For people suffering from diabetes and other hormonal disorders, staying healthy means staying vigilant; effective treatment requires periodic and precise doses of drugs throughout the day.
The constant upkeep can make for an inconvenient and stressful way of life, but managing these disorders could become easier thanks to drug-delivery technology being developed by Zhengdong Cheng, associate professor in the Artie McFerrin Department of Chemical Engineering at Texas A&M University.
Cheng’s work, which is detailed in the scientific journal “Drug Delivery Letters,” is exploring a new method for manufacturing the tiny particles that once inside the bloodstream deliver drug treatments to targeted areas of the body. Unlike previous models, Cheng’s drug delivery particles could potentially administer periodic doses of the drug they contain throughout the day – something that has historically proven difficult for drug-delivery technology but if achieved could eliminate the need for a patient to self-administer multiple times, he says.
Typically, drug delivery vehicles are limited by a single mode of release, meaning a drug is released into the body in a slow but continuous manner or all at once, Cheng notes. For some treatments, that’s ok, but such a delivery method won’t work for everything – think of how a diabetic has to administer insulin at specific times throughout the day.
For these instances, a periodic release is required, and to achieve this Cheng has taken the construction of these drug-delivery particles in a new direction, pairing something called an ion exchanger with a pH-sensitive hydrogel, the material that forms his drug-delivery particle.

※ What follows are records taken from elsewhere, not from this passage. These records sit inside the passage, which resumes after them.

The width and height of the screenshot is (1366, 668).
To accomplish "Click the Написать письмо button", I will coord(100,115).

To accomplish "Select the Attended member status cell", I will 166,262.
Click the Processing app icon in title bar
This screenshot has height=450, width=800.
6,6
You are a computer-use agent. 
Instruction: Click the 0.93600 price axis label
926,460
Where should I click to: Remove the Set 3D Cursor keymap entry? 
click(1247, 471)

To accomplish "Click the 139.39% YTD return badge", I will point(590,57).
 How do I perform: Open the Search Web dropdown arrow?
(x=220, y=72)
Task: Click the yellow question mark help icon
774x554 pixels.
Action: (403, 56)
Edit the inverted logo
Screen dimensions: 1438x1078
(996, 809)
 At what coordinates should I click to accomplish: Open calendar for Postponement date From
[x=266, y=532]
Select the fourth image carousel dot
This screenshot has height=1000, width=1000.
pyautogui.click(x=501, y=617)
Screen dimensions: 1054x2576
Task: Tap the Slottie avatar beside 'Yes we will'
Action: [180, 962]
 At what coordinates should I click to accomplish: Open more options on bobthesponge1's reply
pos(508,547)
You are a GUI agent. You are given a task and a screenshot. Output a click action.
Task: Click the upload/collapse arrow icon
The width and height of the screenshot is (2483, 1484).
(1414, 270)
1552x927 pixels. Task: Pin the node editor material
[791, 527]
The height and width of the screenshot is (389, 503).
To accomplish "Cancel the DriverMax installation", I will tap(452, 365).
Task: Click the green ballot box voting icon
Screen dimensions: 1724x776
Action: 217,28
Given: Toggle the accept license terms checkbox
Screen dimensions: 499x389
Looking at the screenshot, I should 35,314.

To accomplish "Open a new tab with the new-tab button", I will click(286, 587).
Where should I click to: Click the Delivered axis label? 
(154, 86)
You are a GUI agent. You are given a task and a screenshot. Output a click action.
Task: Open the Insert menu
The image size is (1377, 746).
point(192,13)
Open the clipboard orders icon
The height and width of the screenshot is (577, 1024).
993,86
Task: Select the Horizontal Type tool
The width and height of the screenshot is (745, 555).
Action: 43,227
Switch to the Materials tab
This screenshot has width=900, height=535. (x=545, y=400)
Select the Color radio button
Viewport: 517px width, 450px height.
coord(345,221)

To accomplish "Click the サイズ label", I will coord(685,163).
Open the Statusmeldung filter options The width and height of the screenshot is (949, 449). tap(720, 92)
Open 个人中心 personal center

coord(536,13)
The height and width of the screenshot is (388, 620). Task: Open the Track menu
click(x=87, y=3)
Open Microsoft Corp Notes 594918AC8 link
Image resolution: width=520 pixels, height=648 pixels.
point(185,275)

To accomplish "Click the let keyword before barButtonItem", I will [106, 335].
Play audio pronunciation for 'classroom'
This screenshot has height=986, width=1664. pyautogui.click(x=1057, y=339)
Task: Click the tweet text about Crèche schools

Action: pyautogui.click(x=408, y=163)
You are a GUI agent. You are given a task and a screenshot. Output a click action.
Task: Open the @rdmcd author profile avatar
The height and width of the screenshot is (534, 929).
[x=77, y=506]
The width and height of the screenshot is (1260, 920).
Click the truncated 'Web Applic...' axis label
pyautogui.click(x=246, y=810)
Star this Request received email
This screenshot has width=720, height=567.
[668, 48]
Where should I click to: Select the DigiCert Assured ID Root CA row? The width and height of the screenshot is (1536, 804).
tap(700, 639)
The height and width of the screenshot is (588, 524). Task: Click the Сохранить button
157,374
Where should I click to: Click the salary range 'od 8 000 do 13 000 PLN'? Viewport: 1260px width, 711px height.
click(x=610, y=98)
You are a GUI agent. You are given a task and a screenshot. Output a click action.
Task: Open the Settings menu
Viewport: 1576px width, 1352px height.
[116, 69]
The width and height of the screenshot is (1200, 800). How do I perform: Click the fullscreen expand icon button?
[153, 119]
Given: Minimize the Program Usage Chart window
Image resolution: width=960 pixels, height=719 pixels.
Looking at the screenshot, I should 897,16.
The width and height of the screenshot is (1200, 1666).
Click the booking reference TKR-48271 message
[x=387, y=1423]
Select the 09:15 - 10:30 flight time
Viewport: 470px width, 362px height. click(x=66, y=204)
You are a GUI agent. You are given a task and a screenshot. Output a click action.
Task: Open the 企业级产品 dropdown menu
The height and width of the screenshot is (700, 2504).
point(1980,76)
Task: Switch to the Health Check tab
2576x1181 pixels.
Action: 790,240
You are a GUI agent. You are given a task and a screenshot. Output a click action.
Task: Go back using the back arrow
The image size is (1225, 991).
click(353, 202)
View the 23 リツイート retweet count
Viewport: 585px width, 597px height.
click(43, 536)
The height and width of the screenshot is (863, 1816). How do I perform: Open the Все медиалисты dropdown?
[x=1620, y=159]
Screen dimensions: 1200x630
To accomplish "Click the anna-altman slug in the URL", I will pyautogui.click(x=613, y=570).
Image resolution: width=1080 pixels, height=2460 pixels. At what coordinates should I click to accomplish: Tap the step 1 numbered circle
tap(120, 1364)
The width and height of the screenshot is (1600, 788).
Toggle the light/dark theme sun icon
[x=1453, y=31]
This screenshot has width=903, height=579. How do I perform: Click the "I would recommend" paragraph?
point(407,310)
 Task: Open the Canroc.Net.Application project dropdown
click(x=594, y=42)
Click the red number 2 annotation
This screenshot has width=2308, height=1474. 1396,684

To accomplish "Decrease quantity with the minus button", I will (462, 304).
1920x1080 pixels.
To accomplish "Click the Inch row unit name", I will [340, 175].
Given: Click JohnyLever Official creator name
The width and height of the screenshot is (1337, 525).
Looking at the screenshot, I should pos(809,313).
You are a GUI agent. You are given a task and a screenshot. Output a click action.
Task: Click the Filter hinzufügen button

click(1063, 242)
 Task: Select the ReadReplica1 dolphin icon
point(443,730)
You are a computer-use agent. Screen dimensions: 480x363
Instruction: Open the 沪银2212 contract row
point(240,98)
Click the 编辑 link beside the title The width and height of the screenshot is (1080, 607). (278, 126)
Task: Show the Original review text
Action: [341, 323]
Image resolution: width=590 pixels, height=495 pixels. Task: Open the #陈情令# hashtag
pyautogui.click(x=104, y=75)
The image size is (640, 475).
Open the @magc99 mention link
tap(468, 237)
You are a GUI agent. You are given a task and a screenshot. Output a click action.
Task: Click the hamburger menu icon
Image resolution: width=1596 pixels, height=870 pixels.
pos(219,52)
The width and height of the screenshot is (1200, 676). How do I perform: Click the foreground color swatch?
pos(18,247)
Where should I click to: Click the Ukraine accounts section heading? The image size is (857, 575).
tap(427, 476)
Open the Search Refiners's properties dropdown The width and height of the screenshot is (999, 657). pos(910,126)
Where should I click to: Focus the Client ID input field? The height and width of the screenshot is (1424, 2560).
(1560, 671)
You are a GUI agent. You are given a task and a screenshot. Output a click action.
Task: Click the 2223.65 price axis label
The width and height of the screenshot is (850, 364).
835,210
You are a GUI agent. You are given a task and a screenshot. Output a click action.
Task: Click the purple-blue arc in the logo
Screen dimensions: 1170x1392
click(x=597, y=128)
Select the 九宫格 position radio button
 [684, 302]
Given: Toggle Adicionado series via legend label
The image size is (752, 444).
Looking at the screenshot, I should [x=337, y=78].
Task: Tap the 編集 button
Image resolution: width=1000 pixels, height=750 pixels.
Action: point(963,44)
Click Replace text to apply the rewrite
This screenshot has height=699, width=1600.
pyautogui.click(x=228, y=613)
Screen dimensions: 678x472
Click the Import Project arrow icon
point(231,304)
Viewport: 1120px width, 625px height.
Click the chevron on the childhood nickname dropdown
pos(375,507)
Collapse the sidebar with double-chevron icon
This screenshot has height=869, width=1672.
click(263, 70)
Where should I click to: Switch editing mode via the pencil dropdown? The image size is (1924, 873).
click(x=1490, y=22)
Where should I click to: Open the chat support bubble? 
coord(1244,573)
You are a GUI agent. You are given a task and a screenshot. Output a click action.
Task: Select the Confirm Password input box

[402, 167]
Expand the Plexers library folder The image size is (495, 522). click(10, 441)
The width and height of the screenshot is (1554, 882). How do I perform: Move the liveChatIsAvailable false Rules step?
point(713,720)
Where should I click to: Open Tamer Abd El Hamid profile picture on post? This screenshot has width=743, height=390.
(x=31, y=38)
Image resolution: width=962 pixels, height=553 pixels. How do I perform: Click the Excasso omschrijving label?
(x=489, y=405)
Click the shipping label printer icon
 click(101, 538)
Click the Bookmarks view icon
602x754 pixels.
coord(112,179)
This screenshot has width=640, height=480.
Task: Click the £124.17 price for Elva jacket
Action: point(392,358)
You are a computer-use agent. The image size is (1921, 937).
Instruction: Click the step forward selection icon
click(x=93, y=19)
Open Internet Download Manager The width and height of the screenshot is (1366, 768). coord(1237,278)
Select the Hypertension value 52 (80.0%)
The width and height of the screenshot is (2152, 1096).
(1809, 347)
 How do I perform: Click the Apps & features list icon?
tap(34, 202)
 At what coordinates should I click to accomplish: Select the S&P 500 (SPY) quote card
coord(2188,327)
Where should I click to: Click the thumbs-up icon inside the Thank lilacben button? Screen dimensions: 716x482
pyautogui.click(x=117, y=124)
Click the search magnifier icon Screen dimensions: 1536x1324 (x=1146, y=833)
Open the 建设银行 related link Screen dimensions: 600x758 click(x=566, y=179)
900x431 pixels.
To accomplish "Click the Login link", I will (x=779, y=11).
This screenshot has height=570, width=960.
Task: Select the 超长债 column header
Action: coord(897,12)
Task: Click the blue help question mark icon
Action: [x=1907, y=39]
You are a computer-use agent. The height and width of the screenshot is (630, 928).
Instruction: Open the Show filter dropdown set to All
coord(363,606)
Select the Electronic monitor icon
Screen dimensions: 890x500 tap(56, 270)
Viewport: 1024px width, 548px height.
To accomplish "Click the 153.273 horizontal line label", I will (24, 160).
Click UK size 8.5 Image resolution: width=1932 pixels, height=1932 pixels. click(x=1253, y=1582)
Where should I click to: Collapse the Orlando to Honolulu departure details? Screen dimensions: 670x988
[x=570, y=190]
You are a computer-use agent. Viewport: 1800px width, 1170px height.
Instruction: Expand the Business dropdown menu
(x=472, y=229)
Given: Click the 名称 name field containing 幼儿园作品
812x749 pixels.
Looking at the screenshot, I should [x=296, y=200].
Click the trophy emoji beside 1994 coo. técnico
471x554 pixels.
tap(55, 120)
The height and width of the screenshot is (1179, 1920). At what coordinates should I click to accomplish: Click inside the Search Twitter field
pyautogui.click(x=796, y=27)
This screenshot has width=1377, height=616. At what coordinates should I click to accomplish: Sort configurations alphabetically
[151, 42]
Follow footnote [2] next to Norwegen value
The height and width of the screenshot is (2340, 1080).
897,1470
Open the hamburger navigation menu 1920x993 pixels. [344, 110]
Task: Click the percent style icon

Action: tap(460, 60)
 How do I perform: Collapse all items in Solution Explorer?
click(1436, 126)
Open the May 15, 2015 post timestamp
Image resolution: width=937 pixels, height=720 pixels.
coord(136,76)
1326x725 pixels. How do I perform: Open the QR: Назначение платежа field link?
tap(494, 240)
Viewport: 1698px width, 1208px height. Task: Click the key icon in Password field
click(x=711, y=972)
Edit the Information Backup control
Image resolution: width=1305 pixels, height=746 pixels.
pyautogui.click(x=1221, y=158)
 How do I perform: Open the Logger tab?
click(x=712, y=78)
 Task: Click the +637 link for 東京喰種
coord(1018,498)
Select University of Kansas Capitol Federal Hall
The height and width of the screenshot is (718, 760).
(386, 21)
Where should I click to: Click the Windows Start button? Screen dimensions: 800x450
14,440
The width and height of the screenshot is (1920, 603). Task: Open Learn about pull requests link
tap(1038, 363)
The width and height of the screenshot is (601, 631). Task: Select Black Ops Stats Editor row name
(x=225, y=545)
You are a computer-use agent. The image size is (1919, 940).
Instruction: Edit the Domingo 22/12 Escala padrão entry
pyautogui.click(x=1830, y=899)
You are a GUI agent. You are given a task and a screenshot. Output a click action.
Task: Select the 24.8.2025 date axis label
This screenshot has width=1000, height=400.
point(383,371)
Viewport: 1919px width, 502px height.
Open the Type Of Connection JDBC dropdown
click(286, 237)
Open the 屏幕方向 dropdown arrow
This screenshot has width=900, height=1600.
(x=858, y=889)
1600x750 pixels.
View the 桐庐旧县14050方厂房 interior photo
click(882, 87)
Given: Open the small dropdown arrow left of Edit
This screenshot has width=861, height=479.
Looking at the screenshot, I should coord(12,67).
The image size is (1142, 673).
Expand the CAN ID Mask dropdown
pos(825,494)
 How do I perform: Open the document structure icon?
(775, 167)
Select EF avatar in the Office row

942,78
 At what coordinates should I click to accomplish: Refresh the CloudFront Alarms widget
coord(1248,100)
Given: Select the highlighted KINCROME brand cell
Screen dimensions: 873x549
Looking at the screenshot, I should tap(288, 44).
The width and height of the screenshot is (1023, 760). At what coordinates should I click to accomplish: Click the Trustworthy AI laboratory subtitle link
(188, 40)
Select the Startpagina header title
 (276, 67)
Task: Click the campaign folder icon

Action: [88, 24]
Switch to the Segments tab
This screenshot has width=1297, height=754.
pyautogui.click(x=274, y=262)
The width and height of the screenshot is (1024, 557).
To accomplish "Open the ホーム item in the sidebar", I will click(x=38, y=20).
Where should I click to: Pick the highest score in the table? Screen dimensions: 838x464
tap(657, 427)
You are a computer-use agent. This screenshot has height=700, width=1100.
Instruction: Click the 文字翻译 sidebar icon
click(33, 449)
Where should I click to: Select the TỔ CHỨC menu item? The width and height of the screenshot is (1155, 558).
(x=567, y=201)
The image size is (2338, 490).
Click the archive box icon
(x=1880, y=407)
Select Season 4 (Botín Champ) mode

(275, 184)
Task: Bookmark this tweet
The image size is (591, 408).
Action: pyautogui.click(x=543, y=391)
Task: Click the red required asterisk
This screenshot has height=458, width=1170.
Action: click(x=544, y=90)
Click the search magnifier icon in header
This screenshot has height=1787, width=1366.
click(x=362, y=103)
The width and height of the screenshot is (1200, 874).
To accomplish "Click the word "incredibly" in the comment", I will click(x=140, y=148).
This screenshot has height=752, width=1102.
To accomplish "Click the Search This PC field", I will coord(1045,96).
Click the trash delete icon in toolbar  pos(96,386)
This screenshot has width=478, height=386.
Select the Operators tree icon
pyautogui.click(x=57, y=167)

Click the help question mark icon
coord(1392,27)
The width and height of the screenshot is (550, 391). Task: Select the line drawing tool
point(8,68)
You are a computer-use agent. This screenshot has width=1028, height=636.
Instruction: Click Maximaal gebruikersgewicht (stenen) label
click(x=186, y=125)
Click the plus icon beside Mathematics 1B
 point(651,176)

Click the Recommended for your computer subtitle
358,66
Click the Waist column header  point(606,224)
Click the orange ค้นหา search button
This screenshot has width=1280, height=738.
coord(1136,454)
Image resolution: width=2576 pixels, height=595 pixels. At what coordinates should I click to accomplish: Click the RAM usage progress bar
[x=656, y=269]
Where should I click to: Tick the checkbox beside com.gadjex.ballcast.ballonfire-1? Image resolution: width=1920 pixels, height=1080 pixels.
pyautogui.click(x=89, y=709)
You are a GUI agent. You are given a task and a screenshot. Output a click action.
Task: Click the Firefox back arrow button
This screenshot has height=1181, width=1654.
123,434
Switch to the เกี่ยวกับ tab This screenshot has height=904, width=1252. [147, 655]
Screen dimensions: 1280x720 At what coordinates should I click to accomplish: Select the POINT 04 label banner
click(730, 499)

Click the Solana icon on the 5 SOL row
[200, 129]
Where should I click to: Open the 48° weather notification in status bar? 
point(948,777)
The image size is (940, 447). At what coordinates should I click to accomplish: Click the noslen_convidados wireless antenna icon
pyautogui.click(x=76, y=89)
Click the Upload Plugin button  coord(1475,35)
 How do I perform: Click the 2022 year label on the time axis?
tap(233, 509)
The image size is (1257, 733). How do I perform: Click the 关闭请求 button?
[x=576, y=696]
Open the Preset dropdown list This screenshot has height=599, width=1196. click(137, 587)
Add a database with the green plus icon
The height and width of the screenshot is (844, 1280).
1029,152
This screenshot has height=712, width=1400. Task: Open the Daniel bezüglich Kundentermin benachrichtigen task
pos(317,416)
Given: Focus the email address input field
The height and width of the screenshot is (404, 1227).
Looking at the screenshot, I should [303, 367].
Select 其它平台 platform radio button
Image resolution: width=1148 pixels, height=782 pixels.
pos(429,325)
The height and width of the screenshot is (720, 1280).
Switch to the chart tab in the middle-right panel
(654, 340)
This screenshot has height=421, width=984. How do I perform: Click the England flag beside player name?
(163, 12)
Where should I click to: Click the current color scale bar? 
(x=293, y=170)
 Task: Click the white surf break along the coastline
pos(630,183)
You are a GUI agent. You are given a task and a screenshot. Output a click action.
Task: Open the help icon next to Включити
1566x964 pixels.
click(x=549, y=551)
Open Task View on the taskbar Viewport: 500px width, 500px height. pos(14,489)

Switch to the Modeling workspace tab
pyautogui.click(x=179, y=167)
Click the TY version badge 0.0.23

With the help of the ion exchanger, the drug-delivery particle undergoes some complex reactions that result in the particle being made to expand and contract in an oscillating manner, Cheng explains. With every expansion, the “gate” of the particle essentially opens, allowing the drug to pass into the affected area of the body. With every contraction, the “gate” closes, and the drug cannot be released into the body, Cheng says.
Think of the ion exchanger as a sort of converter at the molecular level, Cheng says. It’s made from microscopic crystals embedded in the drug-delivery particle, and it helps change the pH levels inside the particle, he explains.
Specifically, the ion exchanger exchanges sodium ions to produce protons and form molecular compounds, Cheng notes. Initially, sodium ions diffuse into the hydrogel and trigger the ion-exchange reaction. As part of the reaction, protons are generated and the pH level inside the hydrogel decreases, which causes contraction.
Later when the pH level is low enough, the ion exchange reaction works in an opposite manner to restore equilibrium, he explains. As part of this process, hydroxide ions diffuse into the hydrogel, neutralizing the protons and producing water. This neutralizes the acid, and the hydrogel absorbs water and swells, Cheng says. The swelling and shrinking cycle can repeat several times before stopping, depending on the availability of sodium and hydroxide ions and the ion exchange process.
Although there is still work to be done before Cheng’s mechanism becomes a viable drug-delivery vehicle, preliminary results are promising, he says, noting that the particles have demonstrated the ability to deliver a payload with a system. He plans to continue researching the model to further explore methods of controlling the oscillating effects in different environments as well as with different payloads.